In the United States, India’s image is that of an increasingly modern nation on the path to prosperity. It supports a glamorous movie industry. A well-educated, English-speaking workforce makes India an attractive place for American companies to outsource customer service jobs. South Asians living in the States are, on average, one of the most financially successful demographic groups.
With so many positive examples, it’s easy to overlook the fact that a large portion of Indians still live in poverty. Slumdog Millionaire exposed Americans to the plight of the poor in large cities, but some of India’s poorest citizens live in rural areas that tourists never see and that get little news coverage.
Peepli Live — a movie produced by Bollywood superstar Aamir Khan — presents international audiences with a vivid depiction of rural life. The farmers in the movie live in a kind of destitution unimaginable in America. Homes with no running water or electricity, food cooked over fires fueled by cow dung, not even a private place to relieve oneself.
Such conditions prompt Peepli Live‘s lead characters, brothers Bhudia (Raghubir Yadav) and Natha (Omkar Das Manikpuri), to consider drastic measures. A local money-lender refuses to give them a loan but recommends a government program for impoverished farmers. If a farmer commits suicide, the government allegedly will pay his family $2000 — enough money for Bhudia and Natha to pay back the bank loan they took out to buy seeds and fertilizer from the large, American agricultural firm, “Sonmanto.”
Elder brother Bhudia initiates a conversation in which both he and Natha politely offer to kill themselves for the sake of the family, which includes their ancient mother and Natha’s wife and three kids. The conversation ends when Bhudia calls Natha’s bluff (“I’ll kill myself.” “No, I’ll kill myself.” “Okay, you kill yourself!”). While it makes no sense for Natha to kill himself — he’s the one with the wife and kids, after all — he’s reluctant to challenge his big brother.

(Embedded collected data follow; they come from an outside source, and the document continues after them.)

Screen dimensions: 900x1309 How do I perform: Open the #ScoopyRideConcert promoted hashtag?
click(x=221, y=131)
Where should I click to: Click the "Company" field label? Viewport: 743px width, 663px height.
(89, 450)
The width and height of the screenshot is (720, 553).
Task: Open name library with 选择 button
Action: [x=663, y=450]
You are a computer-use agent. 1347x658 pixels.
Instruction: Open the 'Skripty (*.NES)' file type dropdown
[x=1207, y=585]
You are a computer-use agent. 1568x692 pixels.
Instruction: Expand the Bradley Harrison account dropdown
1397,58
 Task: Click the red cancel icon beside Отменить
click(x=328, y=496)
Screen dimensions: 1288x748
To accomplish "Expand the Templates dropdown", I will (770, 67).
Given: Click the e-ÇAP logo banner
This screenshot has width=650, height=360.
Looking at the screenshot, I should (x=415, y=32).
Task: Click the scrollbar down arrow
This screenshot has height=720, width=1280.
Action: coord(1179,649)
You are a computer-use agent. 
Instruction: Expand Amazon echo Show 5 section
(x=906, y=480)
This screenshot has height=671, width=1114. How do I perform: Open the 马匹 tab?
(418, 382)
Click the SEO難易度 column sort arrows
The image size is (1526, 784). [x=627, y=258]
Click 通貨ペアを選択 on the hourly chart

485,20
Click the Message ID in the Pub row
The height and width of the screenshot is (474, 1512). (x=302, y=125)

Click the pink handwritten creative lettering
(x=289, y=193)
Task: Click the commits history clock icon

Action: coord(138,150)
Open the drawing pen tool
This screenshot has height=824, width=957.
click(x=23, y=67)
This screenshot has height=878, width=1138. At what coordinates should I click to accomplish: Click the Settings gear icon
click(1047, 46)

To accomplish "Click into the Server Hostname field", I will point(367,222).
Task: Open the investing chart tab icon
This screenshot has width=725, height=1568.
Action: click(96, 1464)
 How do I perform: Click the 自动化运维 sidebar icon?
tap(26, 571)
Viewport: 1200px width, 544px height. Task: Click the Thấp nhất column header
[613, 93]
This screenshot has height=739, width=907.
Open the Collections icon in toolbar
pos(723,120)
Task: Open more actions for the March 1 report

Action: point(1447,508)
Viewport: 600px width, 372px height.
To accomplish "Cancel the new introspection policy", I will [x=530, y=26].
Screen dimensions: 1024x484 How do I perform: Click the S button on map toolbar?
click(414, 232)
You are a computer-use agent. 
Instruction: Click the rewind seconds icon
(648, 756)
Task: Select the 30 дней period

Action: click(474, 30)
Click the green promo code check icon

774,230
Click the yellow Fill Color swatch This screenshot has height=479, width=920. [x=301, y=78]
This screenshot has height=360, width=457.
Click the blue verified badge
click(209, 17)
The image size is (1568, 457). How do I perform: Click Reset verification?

A freelance reporter overhears Natha speaking about his planned suicide and prints a story in the local newspaper. The story catches the eye of a large TV news channel. Reluctant to miss out on the story, dozens of news crews descend on Natha’s house, spawning a figurative (and, eventually, literal) circus.
Local politicians try to turn Natha’s suicide to their advantage. The politicians in power are desperate to change Natha’s mind so that they look like they care about poor farmers. Their opponents want Natha to kill himself. No one cares that Natha doesn’t actually want to die.
When the plot focuses on the farmers, Peepli Live is a great movie. There’s a hilarious enmity between Natha’s mother and his wife, Dhaniya (Shalini Vatsa), who runs the household under a barrage of vulgar insults from her mother-in-law. Though by no means a tender woman, she doesn’t want her husband to die. Yet their situation is so dire, there don’t seem to be many alternatives.
The movie slows down shortly after the news vans roll in to town. The newscasters aren’t nearly as compelling as the farmers, but they dominate screentime in the second half of the movie. Bhudia seems to disappear altogether, and his lippy mother is relegated to lying silently on her cot.
Part of the point of the movie is the disconnect between urban and rural life: the way big city broadcasters promote sensational stories about farmers’ struggles for only as long as the stories earn ratings and without offering a solution to the problem. By shifting the focus from Natha and his family and onto the news crews covering them, Peepli Live is guilty of the same surface treatment of the issue that it’s criticizing.
The movie ends with a card that explains that, from 1991-2001, eight million farmers in India quit farming. And? Is that a bad thing, given how hard it is to make a living in agriculture? If so, what should the government do about it? Like the news channels it criticizes, Peepli Live entertains and asks questions, but doesn’t offer any solutions.